___ Input data ___

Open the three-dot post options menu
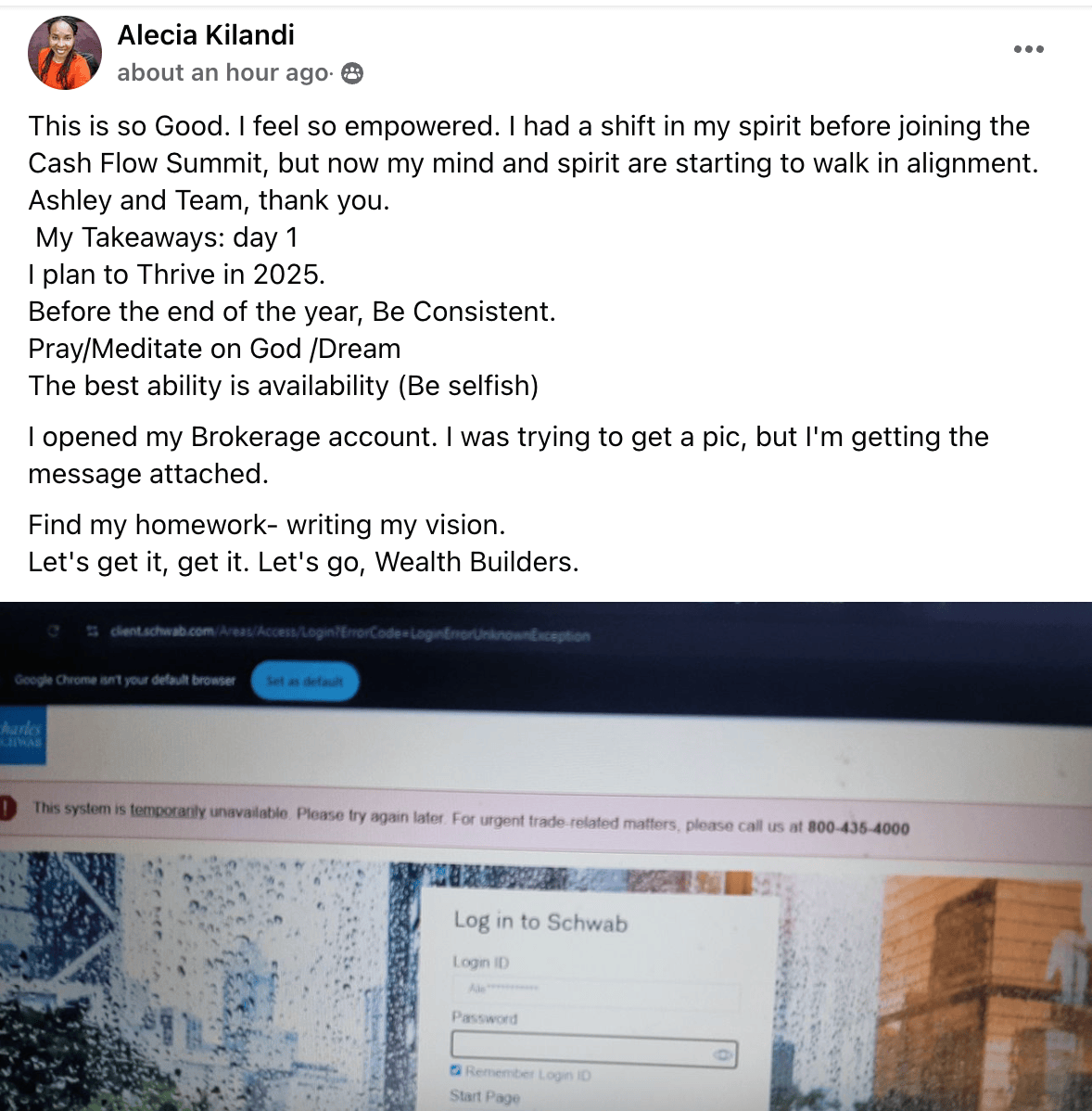Screen dimensions: 1092x1111 tap(1028, 49)
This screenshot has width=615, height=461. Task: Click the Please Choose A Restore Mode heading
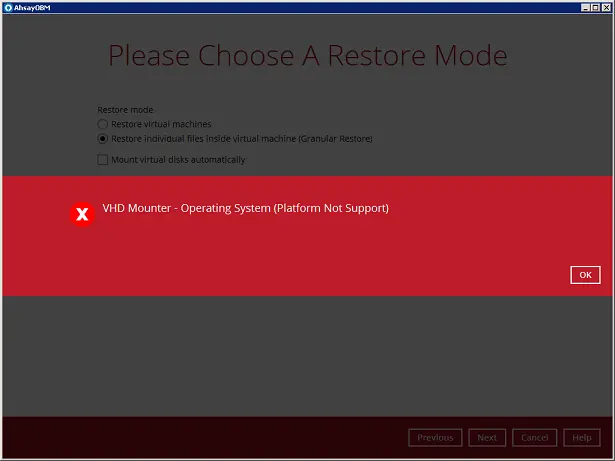point(307,55)
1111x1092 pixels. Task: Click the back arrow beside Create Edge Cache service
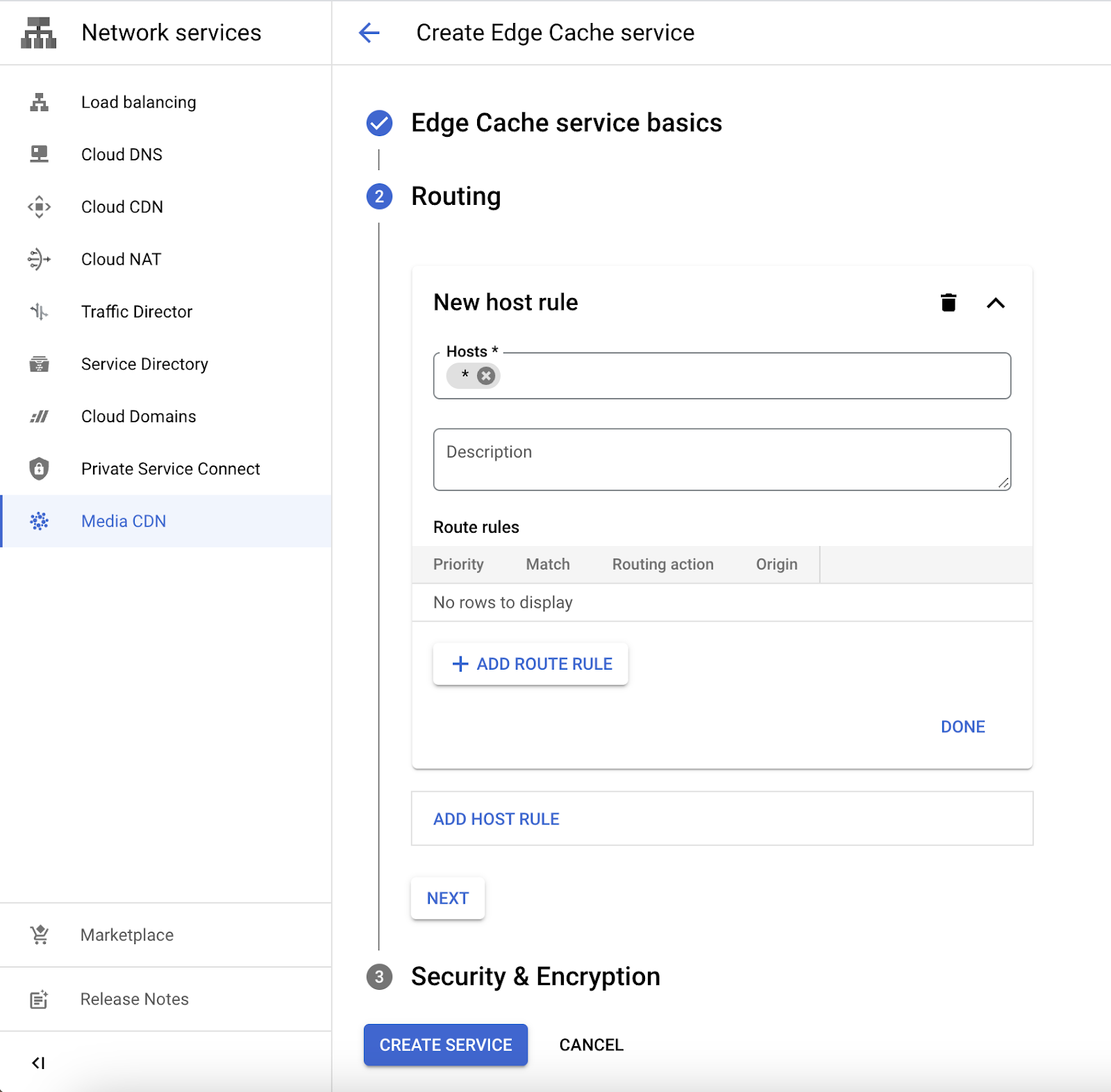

___

■ Problem to work on ■
Copy out the lines above unchanged. Skip the images.

■ Response ■
Open the three-dot post options menu
Screen dimensions: 1092x1111 tap(1028, 49)
This screenshot has width=615, height=461. Task: Click the Please Choose A Restore Mode heading
point(307,55)
1111x1092 pixels. Task: Click the back arrow beside Create Edge Cache service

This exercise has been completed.